On 20 July Sara and I went to the long-awaited fulfillment of my 2009 Christmas gift: the U2 360 concert at the Meadowlands. The show, billed to start at 7:00, opened at 7:45 with a mediocre heavy rock/metal band called "Interpol." Then the two-thirds-full arena entertained itself for half an hour while, we presume, the star act made itself ready. Finally, at 9:15, the Irish four took the stage to open with some of the classics from Achtung Baby.
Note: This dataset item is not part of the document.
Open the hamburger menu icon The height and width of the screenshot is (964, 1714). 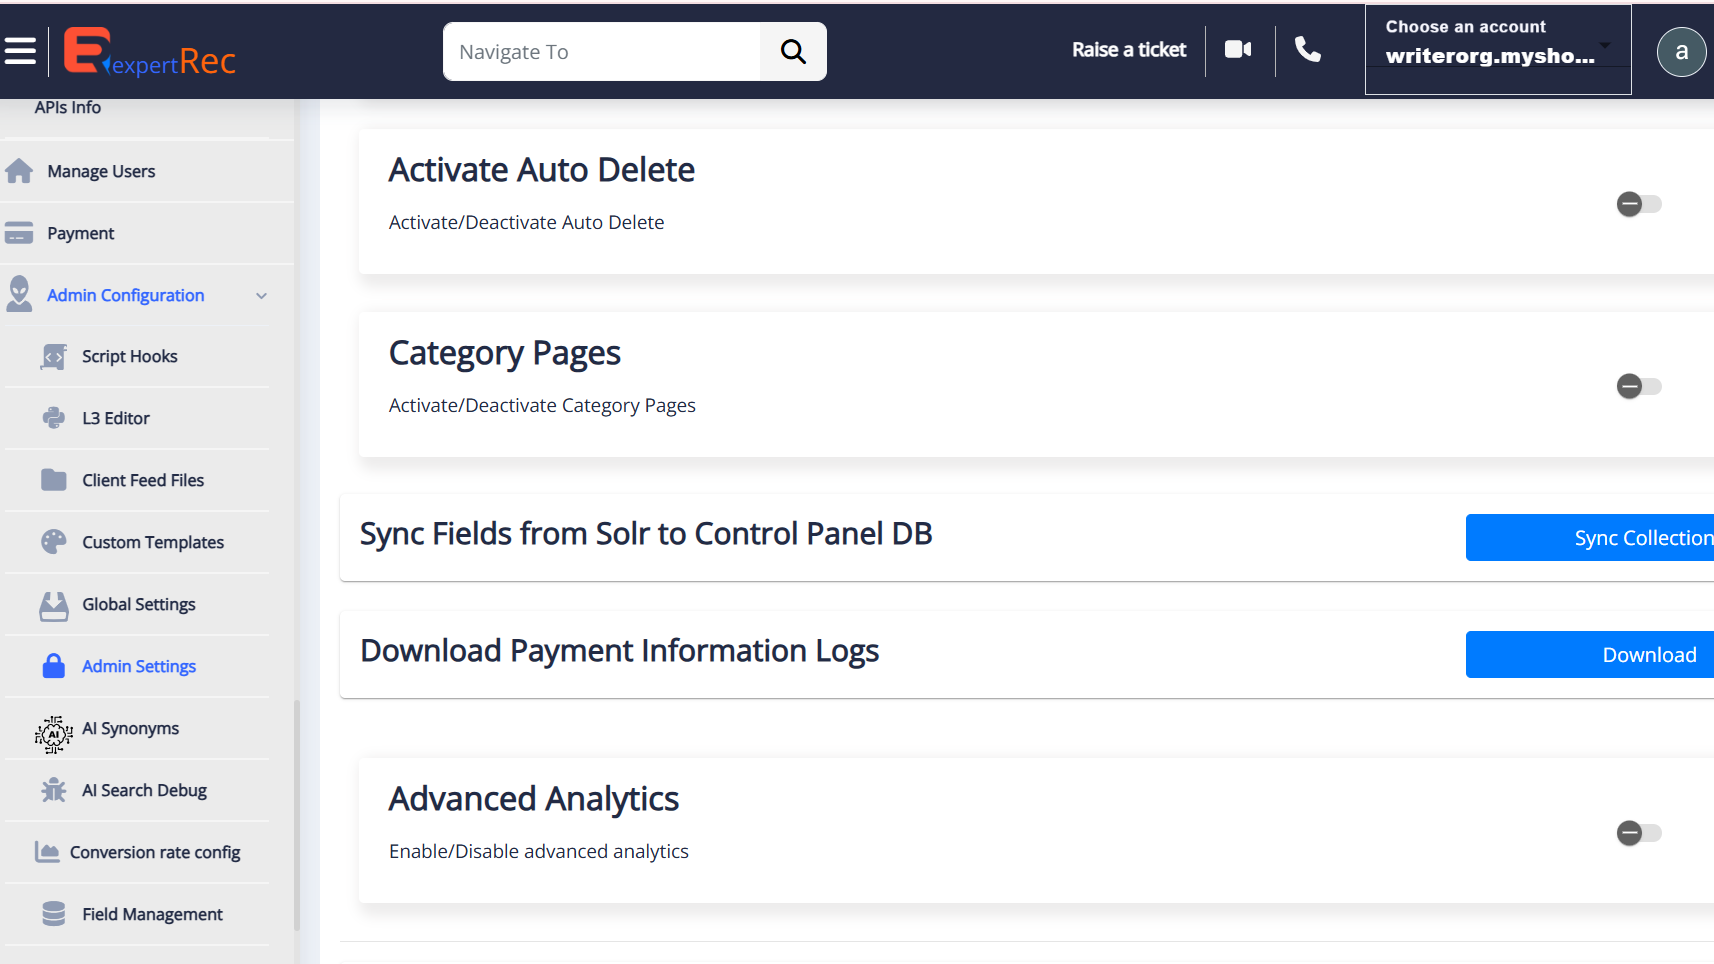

Since the Zoo Station tour of the late '90s, U2 has combined good showmanship with technology and videography at their concerts. Perhaps emboldened by the fact that in an 80,000-person stadium the nosebleed seats can't see a lead singer, U2 has put cameras and oversized screens to good use. They amplify both sound and light to make a larger-than-life impact on the masses. The performance was as stunning as I'd hoped; what surprised and intrigued me was less the band and more the audience.
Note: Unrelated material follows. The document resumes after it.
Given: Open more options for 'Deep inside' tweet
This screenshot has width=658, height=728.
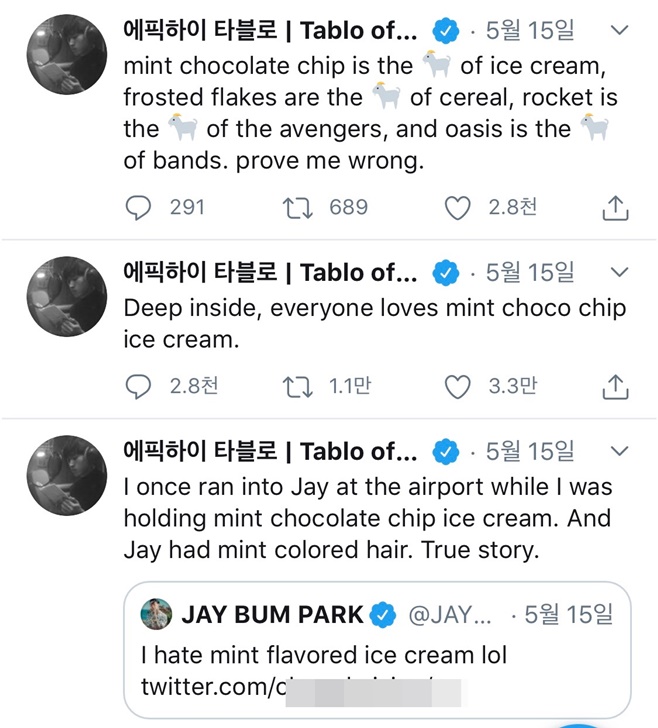Looking at the screenshot, I should [x=619, y=272].
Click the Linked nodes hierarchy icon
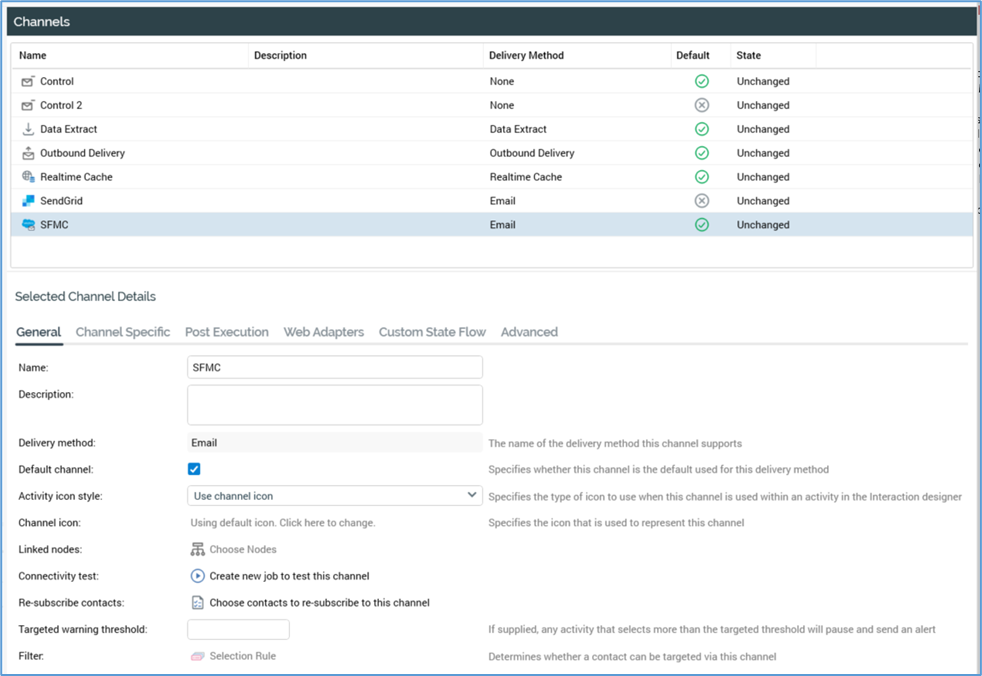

We used public transit to get to the stadium, which involved standing on the train platform for about an hour waiting for rerouted trains to get in order. As the platform filled up with fans ready for U2 action, I watched the restless throngs. I saw middle-aged couples with wedding bands; I saw college frat boys; I saw Baby Boomers who looked to be enjoying the first fruits of retirement, preppy high school kids, washed-up hippies, and dapper dressed professionals. I even saw a six-year-old girl with black ug-boots, tutu, jacket, and purple streaks in her blonde hair; she could have been a fast-forward version of my own daughter. The U2 age demographic would make most Church congregations jealous. Only skin color was uniform; my rough estimation, from observations made until the lights went down for the main event, is that the crowd was ninety-five percent white, two percent Asian, two percent Latino, and one percent (or less) African-American.
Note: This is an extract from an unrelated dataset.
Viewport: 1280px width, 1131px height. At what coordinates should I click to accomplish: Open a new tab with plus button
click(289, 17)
The repertoire for the concert revealed what I saw at the Pop Mart concert in 1998: as a whole, U2 fans connect more with the old classic songs than the new ones. The songs from the early '90s elicited more clapping, dancing, and singing along than those from the last four albums. When the band played I Still Haven't Found What I'm Looking For, all eighty thousand fans were on their feet, singing, clapping, and swaying. All around us were closed eyes, raised hands, and straining voices, anticipating every line and echoing every refrain. Under the night sky, immersed in the amplified beat and soaked in The Edge's aching string-work, I sang along with Bono, lifted my palms to the sky, and wept. Like the ancient clans brought to tears by Gaelic bards, I succumbed to the power of music. And it felt like . . . worship.
Now I know why folks follow bands like U2 across the country for entire tours. They want to feel part of something bigger than themselves. They want to feel larger than life, ecstatic with sound and light so bright they can only come from heaven. They want to be carried out of themselves, if only for a moment, and into something powerful and orchestrated and harmonious and . . . more than human. They want to worship. And the opportunity comes only once very four years at the cost of one hundred dollars a pop.